At ESMO, we heard preliminary data from the prospective single-arm phase 2 TUXEDO trial, looking at T-DXd [trastuzumab deruxtecan] in patients with HER2+ metastatic breast cancer with active brain metastases. These patients had newly diagnosed brain metastases, or brain metastases with radiologic progression. After prior local therapy, they were exposed to trastuzumab and pertuzumab and had no indication for immediate local therapy. The primary end point was intracranial response rate. This was a Simon Design 2-stage phase 2 design. We have small numbers at a median follow-up of about 3½ months. Nine patients were still on treatment, and there was an intracranial response in 5 of 6 patients, which is 83.3%. Based on these results, the trial has progressed to the second stage. We’re beginning to sense that some of these ADCs may have activity in patients with brain metastases. The data with T-DM1 [trastuzumab emtansine] also hinted at activity in the brain for these ADCs.
Sara Hurvitz, MD:These are compelling data, and I’m excited to see this move into stage 2. Gone are the days where we assume that because a molecule is bulky, like ADCs, that they can’t penetrate the blood-brain barrier. In patients who had surgery or radiation, that blood-brain barrier is likely not as intact. There was another ongoing study in terms of CNS metastases that I’d like to discuss briefly, before we discuss the clinical implications of these data. Dr Iyengar, can you briefly review the ongoing and lesser-known study called HER2CLIMB-04?
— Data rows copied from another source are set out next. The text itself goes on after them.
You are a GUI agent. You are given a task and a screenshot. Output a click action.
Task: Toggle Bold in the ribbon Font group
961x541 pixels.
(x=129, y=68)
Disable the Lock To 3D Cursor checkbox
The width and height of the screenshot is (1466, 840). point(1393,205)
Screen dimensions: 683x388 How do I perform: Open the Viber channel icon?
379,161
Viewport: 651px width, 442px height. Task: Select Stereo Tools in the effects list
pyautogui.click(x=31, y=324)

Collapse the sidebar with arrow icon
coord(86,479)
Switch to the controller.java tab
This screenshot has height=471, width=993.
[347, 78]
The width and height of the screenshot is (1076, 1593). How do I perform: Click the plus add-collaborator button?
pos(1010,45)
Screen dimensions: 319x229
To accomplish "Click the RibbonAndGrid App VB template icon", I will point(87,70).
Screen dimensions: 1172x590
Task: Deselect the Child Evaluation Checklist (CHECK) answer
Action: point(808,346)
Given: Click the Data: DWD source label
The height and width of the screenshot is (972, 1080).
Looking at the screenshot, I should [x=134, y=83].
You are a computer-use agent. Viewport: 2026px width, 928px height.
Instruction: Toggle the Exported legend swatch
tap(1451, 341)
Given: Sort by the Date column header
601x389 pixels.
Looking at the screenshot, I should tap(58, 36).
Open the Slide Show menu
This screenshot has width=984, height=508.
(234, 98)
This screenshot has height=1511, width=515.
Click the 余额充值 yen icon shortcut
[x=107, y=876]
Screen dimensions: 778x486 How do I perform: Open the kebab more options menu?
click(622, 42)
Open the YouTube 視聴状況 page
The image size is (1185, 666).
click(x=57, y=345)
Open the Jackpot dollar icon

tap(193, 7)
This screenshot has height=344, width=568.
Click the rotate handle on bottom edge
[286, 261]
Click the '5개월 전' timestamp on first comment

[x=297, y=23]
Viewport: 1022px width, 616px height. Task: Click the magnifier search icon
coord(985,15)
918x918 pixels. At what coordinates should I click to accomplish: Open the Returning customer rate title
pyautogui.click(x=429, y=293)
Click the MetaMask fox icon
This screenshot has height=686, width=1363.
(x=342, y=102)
Neil Iyengar, MD:This was a trial in progress presented at ESMO, with no data yet, but it’s useful to be aware of this ongoing study. It’s a single-arm phase 2 open-label trial that evaluates the safety and efficacy of the combination of tucatinib plus trastuzumab deruxtecan in HER2+ metastatic breast cancer. This is specifically in patients who have received 2 or more prior HER2 base regimens in the metastatic setting. When the trial was designed, the intention was to test the combination of tucatinib and trastuzumab deruxtecan in the third line and beyond. Now that we have the DESTINY-Breast03 trial and trastuzumab deruxtecan moving into the second-line setting, we’ll have to reevaluate how we interpret this trial. This combination is interesting. Patients with brain metastases, including active brain metastases, are allowed to be enrolled on HER2CLIMB-04. There is a safety run-in period of about 10 patients to test the safety of the combination. If acceptable, then the trial will move on and enroll 60 patients. These 60 patients are intended to be distributed evenly among patients with and without brain metastases. The primary end point of the trial is confirmed objective response rate, and secondary end points are progression-free survival, duration of response, disease control rate, overall survival, and safety. The trial began enrolling in early 2020, so hopefully we’ll see updates or results soon.
Sara Hurvitz, MD:I’m excited to see that combination. We also have the HER2CLIMB-02 trial ongoing, which is T-DM1 [trastuzumab emtansine] with or without tucatinib. That’s close to completing enrollment, if the rumors are true, so we’ll have some interesting additional data for our patients with brain metastases.
This transcript has been edited for clarity.